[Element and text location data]

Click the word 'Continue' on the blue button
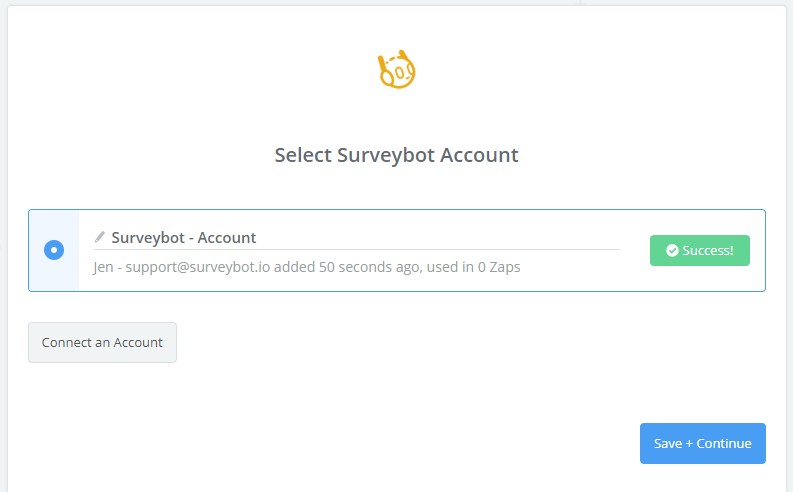Screen dimensions: 793x492 [x=724, y=443]
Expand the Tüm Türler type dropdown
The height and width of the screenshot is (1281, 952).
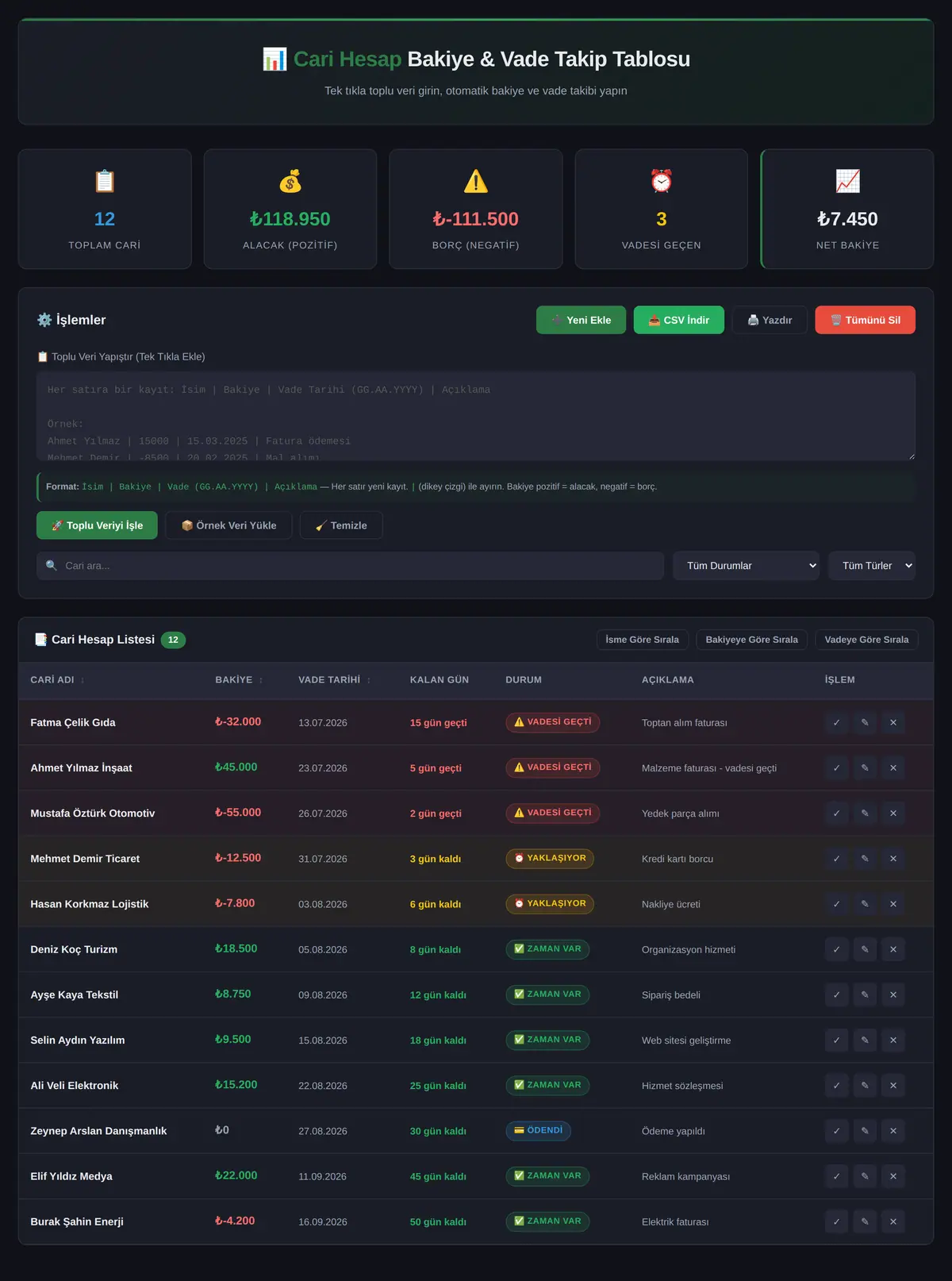coord(872,566)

[PROBLEM]
Keep only the lines of the records above that contain the string "Türler", matching case exactly.

[ANSWER FOR THE TASK]
Expand the Tüm Türler type dropdown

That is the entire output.